> **What you should do**
When you reach the line containing "This screenshot has width=868, height=452.", start transcribing exactly and continue through the last line of the data, skipping every picture.

[Entries supplied Boundary: Start]

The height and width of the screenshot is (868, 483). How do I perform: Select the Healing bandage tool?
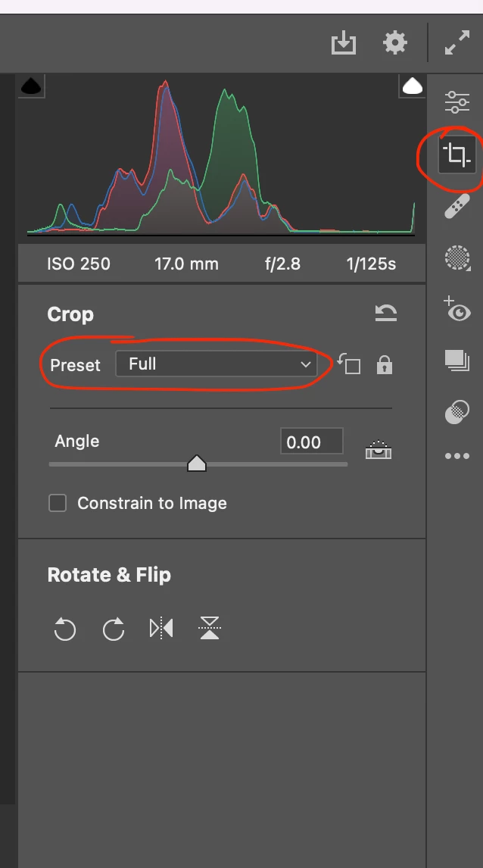coord(457,206)
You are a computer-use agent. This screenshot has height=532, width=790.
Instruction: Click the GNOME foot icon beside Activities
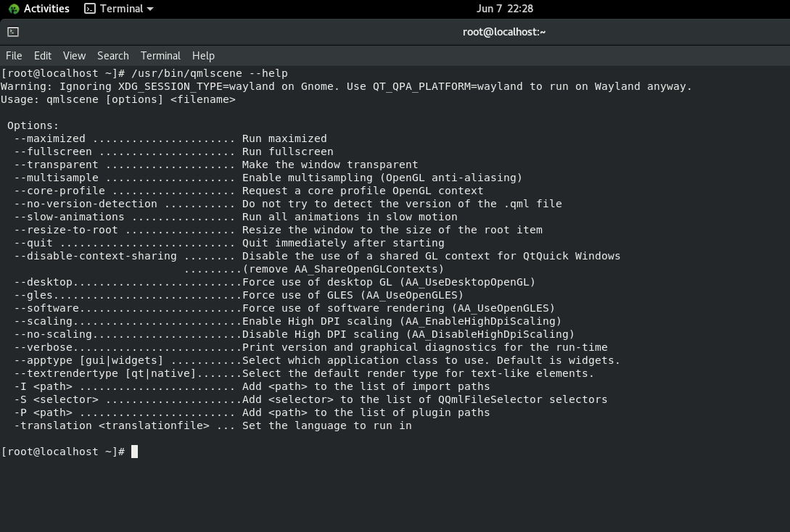13,9
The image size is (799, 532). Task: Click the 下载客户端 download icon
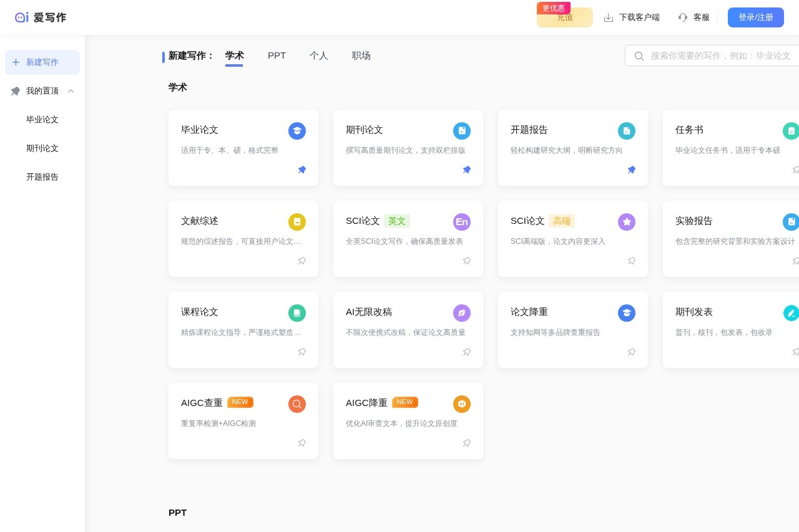(x=609, y=17)
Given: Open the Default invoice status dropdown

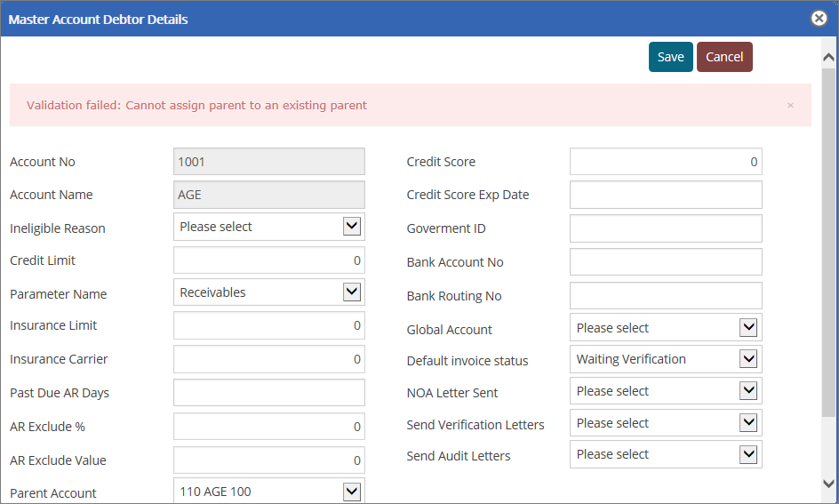Looking at the screenshot, I should pos(665,359).
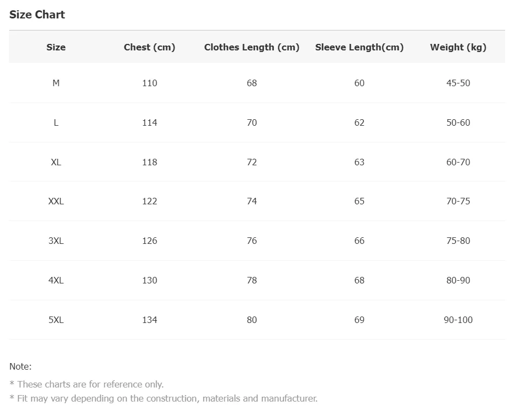Select the M size row label
The image size is (510, 420).
tap(56, 83)
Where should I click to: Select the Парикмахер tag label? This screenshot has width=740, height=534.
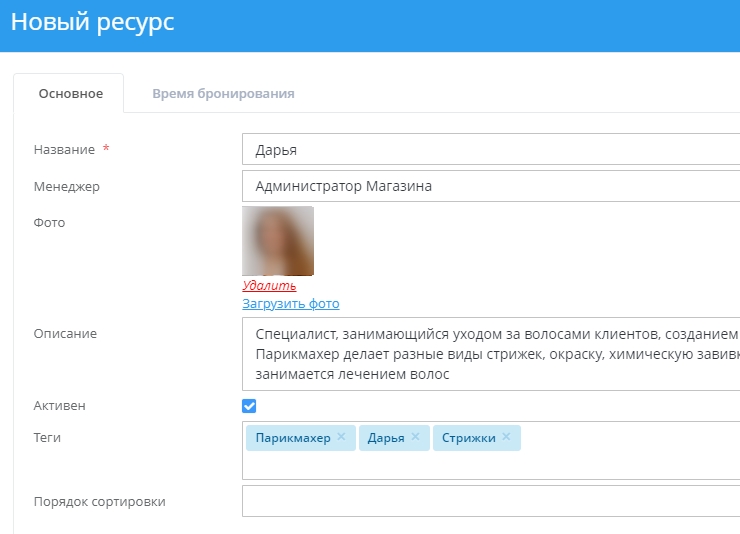point(292,438)
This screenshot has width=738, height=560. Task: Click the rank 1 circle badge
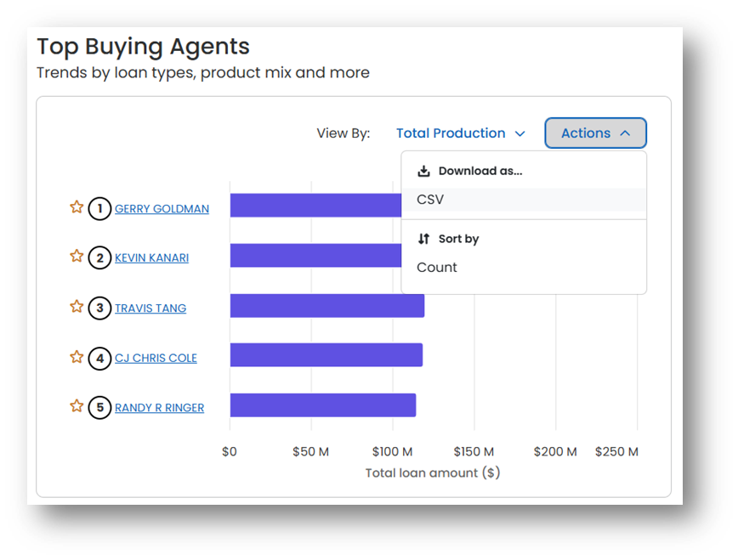tap(99, 208)
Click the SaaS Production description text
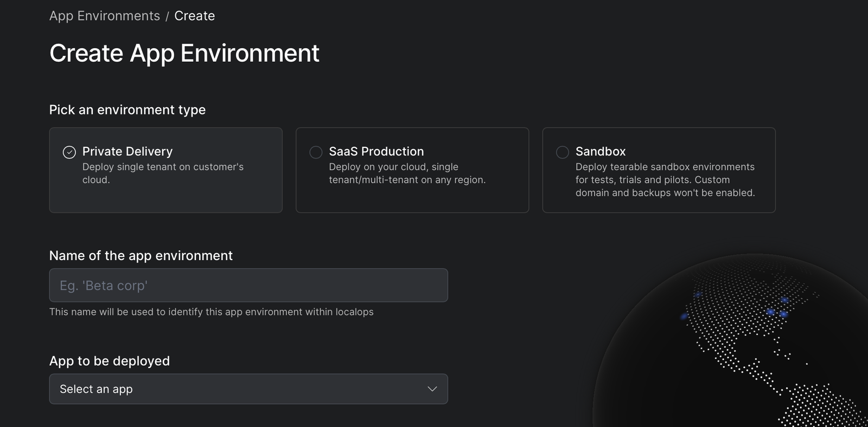Image resolution: width=868 pixels, height=427 pixels. pyautogui.click(x=407, y=173)
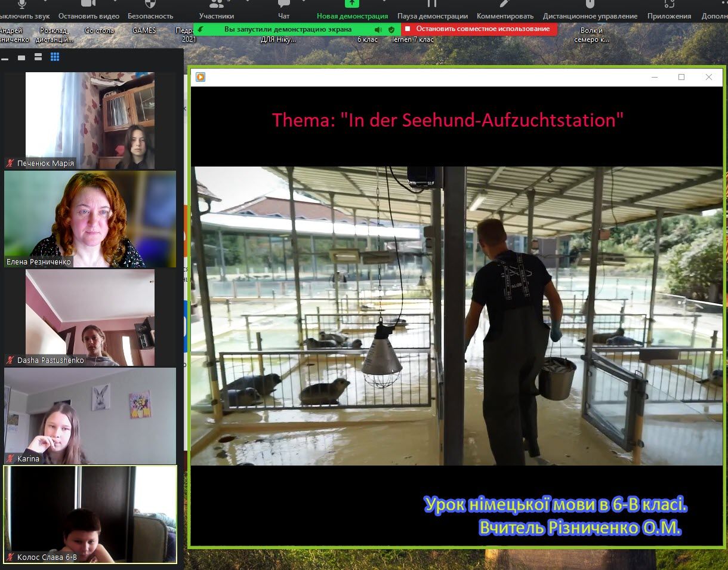
Task: Open the Приложения apps menu
Action: [x=669, y=10]
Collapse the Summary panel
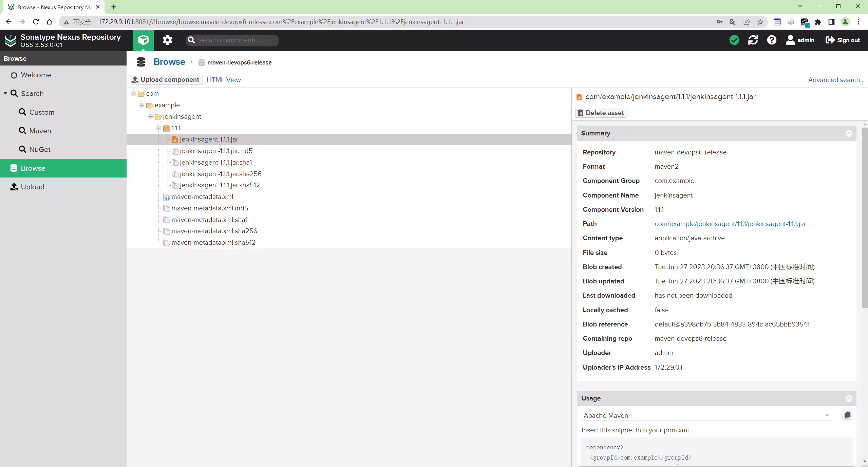Screen dimensions: 868x467 click(849, 133)
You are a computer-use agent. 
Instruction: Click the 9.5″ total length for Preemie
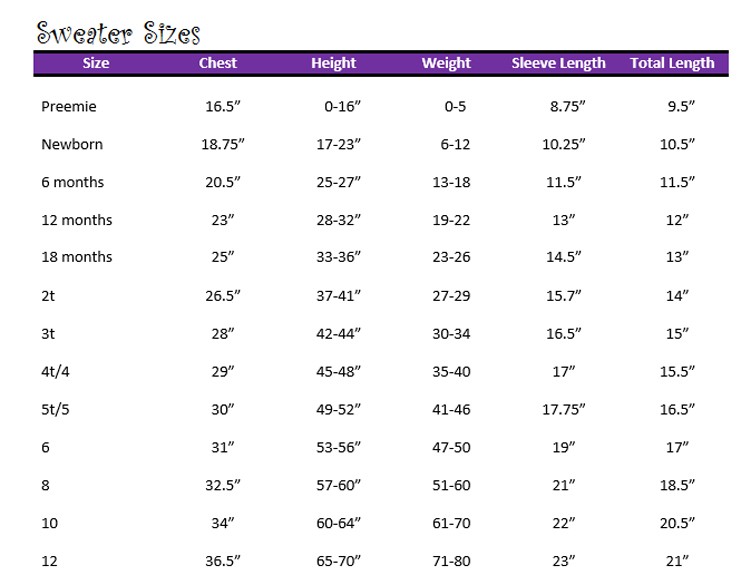(680, 106)
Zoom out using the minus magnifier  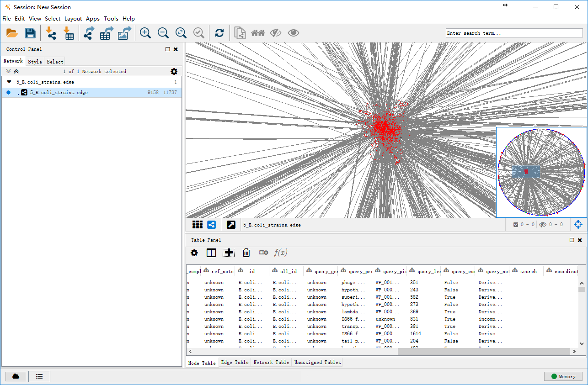coord(163,33)
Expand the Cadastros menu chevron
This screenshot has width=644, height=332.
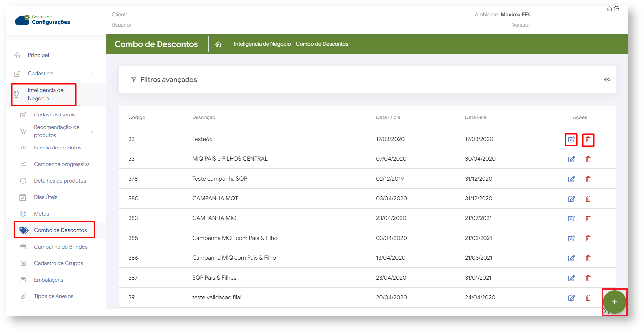92,74
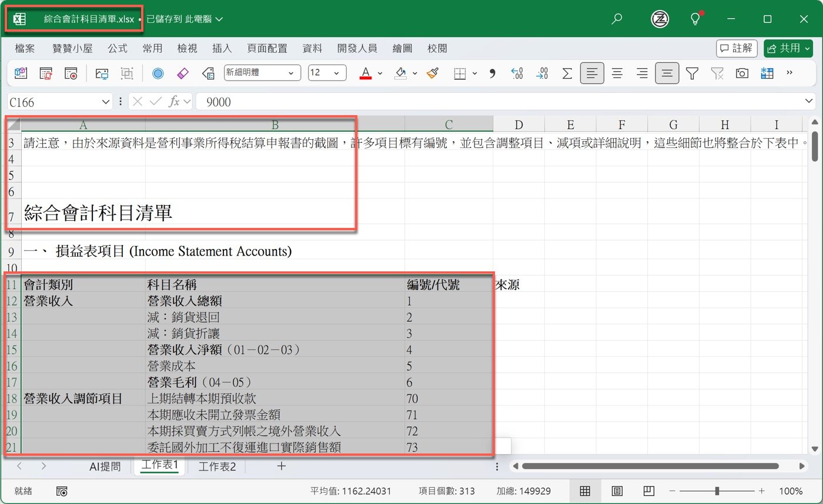Open the filter tool in the toolbar
Viewport: 823px width, 504px height.
692,73
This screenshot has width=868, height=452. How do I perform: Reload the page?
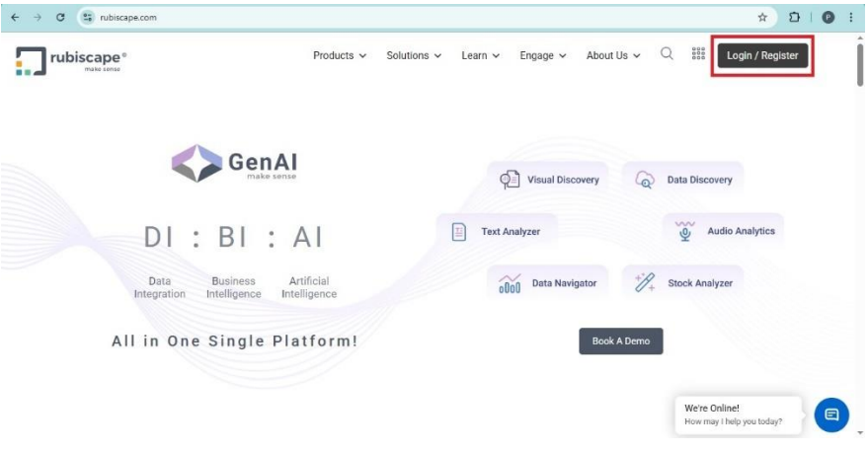click(x=61, y=18)
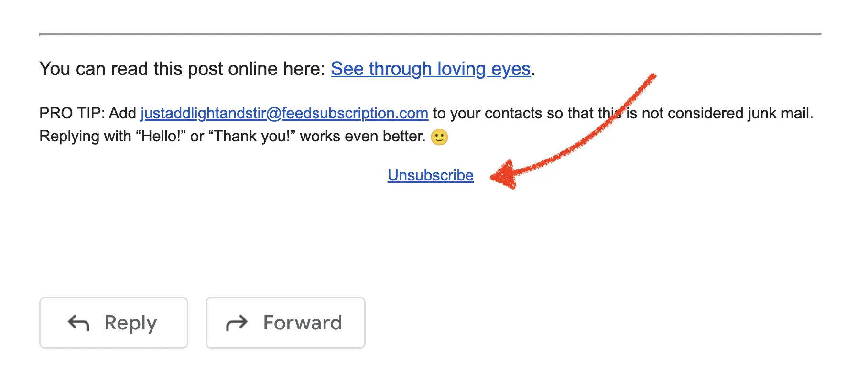
Task: Click the justaddlightandstir@feedsubscription.com email link
Action: click(x=284, y=113)
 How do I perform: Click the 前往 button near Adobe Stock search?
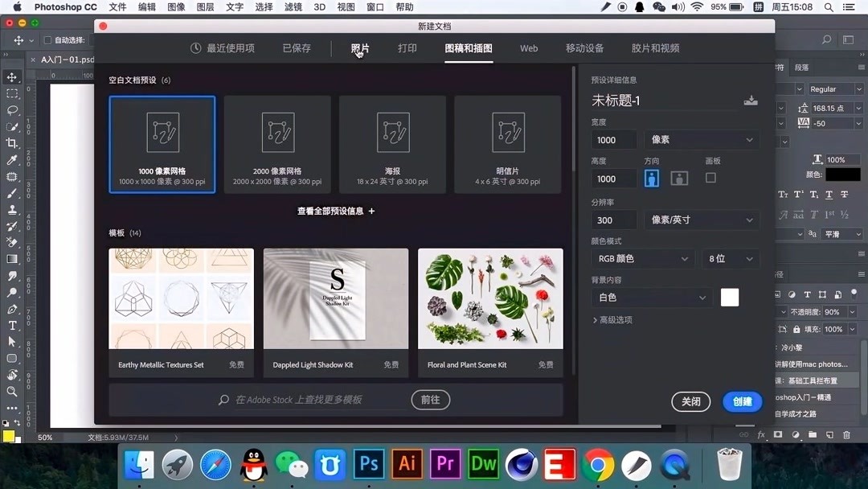430,400
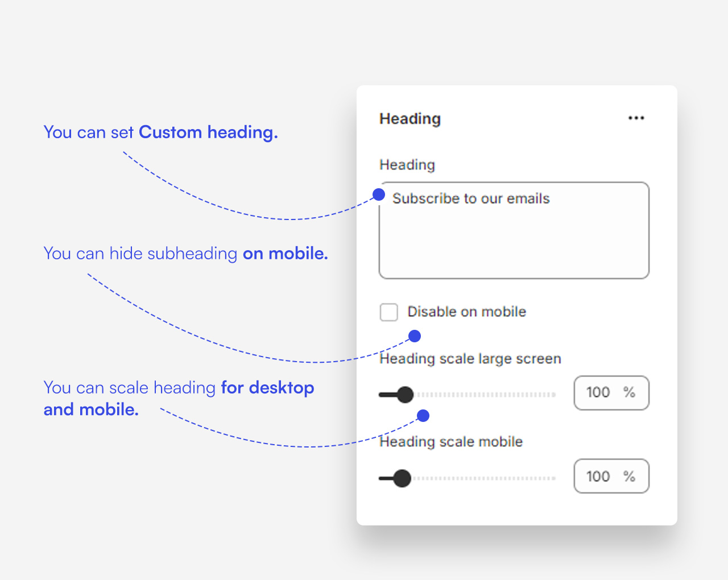Click the Heading scale large screen slider handle
Screen dimensions: 728x580
pos(404,395)
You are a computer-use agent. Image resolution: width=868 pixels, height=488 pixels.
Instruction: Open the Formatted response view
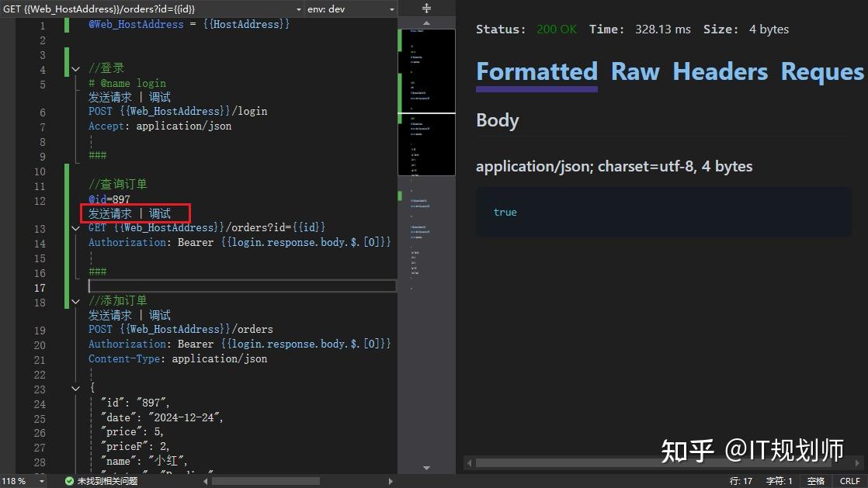point(536,71)
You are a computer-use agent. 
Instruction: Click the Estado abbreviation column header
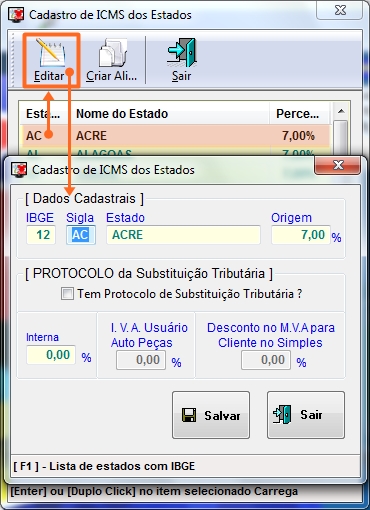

[Entries supplied Boundary: End]

> **Exercise response**
This screenshot has width=868, height=452. How do I perform: Reload the page?
click(x=61, y=18)
Task: Click the justaddlightandstir@feedsubscription.com email link
Action: click(x=284, y=113)
 How do I perform: Click the 前往 button near Adobe Stock search?
430,400
Click the Heading scale large screen slider handle
Screen dimensions: 728x580
pos(404,395)
You are a computer-use agent. Image resolution: width=868 pixels, height=488 pixels.
Instruction: Open the Formatted response view
point(536,71)
You are a computer-use agent. 
Instruction: Click the Estado abbreviation column header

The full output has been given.